■ **Goal**
Please rewrite the entries as a numbered list, starting with the line that contains "1807x1016 pixels. Task: Open" and continuing through the last entry, including both ends. Skip any blank lines.

Start of Listed entries

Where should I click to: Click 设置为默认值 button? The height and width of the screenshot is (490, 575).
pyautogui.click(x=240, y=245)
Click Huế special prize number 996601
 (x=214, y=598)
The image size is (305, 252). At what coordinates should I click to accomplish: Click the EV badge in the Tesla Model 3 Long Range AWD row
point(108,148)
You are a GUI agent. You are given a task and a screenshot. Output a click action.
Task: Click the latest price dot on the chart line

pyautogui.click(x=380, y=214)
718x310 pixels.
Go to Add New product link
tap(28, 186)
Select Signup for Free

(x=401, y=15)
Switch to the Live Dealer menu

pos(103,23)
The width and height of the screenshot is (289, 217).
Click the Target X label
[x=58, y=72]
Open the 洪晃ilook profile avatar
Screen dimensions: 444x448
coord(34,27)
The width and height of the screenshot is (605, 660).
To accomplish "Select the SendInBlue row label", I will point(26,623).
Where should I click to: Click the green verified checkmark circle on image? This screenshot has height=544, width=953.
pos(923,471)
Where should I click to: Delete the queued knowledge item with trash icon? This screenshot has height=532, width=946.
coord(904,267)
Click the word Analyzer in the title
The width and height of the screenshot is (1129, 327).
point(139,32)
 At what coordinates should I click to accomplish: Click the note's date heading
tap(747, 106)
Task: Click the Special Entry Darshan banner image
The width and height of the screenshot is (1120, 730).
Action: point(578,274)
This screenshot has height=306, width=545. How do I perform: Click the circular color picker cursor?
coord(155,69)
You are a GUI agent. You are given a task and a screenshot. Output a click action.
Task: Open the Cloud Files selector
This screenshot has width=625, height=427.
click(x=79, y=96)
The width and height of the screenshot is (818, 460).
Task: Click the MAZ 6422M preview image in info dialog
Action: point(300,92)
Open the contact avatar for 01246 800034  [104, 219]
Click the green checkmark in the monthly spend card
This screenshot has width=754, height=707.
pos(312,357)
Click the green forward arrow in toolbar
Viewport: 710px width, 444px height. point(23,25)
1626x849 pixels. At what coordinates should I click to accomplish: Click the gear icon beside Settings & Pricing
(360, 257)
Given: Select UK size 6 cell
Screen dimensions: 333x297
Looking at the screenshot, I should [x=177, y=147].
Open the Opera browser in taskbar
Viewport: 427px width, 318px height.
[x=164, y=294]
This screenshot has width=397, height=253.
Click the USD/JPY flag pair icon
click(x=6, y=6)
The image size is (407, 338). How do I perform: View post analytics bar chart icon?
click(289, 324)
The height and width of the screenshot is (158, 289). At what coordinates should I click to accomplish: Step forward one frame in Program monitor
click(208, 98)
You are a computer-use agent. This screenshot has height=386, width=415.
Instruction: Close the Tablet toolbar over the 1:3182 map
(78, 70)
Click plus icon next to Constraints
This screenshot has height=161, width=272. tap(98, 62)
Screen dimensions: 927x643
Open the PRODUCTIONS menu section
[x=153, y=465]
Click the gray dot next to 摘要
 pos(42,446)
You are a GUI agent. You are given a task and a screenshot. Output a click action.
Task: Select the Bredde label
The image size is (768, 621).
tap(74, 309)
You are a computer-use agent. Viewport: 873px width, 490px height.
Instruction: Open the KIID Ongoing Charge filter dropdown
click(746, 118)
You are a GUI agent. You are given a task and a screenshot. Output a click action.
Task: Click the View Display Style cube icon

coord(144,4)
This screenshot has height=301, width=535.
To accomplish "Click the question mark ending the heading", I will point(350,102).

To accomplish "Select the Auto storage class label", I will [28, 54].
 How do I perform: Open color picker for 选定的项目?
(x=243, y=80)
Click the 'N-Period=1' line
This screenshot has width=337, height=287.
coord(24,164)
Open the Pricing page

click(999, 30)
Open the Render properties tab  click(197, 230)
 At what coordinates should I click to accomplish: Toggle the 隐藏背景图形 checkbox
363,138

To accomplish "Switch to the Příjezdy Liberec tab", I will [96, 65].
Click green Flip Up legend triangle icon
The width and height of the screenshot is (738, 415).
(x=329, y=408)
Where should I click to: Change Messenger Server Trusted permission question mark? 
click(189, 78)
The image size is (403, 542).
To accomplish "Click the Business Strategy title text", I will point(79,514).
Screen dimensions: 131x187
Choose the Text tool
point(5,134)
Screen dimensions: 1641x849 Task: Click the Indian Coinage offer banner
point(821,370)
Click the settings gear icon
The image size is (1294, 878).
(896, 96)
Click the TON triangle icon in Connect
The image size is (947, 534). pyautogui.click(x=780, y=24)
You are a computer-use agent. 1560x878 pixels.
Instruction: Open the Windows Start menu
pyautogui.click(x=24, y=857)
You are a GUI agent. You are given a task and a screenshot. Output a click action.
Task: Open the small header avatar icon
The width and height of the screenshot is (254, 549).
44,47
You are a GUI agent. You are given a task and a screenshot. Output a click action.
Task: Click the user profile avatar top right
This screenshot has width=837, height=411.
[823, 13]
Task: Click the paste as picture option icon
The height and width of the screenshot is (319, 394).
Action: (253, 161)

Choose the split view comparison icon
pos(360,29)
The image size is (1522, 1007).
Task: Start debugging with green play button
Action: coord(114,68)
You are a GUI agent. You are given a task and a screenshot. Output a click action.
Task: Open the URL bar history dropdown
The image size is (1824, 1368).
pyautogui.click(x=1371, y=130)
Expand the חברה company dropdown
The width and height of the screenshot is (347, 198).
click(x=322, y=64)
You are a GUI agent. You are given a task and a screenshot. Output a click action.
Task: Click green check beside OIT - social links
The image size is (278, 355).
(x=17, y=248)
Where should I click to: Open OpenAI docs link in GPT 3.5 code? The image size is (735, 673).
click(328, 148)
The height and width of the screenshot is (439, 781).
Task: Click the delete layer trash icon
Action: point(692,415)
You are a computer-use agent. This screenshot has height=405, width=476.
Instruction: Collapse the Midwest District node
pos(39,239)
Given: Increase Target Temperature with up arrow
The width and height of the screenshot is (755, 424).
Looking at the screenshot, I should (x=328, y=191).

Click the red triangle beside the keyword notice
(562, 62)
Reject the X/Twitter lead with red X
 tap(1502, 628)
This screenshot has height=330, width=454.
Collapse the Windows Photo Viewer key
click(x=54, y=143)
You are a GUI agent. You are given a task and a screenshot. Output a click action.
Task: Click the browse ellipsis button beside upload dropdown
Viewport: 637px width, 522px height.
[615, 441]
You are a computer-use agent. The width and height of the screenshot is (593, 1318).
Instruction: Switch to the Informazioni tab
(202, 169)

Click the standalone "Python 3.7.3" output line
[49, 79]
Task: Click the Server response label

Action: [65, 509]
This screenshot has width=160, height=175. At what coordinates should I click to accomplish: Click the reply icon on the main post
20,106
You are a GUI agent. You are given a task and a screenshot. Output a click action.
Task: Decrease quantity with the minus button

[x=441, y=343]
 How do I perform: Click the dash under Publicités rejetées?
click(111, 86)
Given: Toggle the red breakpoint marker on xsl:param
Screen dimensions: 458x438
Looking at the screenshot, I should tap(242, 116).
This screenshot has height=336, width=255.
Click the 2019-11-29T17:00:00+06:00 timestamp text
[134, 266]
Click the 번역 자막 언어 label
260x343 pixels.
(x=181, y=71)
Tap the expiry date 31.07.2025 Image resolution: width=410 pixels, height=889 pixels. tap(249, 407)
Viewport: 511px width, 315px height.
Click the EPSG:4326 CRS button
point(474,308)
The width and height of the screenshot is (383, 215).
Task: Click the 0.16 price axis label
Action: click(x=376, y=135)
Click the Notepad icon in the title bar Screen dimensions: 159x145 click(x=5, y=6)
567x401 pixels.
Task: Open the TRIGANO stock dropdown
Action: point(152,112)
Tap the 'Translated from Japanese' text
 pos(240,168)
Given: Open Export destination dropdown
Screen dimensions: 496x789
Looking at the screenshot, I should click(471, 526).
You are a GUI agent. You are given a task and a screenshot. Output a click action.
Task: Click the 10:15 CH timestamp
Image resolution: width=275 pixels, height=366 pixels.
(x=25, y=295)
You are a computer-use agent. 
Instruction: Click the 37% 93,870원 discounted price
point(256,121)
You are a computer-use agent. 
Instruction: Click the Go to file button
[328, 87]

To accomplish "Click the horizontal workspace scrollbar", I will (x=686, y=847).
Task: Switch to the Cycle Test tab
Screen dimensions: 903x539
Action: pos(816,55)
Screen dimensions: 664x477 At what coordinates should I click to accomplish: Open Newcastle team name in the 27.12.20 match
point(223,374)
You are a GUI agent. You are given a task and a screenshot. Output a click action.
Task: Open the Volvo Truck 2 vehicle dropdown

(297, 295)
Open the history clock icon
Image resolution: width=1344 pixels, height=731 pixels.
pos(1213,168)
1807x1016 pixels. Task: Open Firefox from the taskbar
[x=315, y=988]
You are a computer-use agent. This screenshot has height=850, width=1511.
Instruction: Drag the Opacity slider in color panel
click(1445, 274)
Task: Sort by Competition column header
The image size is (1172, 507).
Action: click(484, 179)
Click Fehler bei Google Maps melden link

End of Listed entries

■ **Answer to the problem**
1. 1807x1016 pixels. Task: Open Firefox from the taskbar
2. [x=315, y=988]
3. You are a computer-use agent. This screenshot has height=850, width=1511.
4. Instruction: Drag the Opacity slider in color panel
5. click(1445, 274)
6. Task: Sort by Competition column header
7. The image size is (1172, 507).
8. Action: click(484, 179)
9. Click Fehler bei Google Maps melden link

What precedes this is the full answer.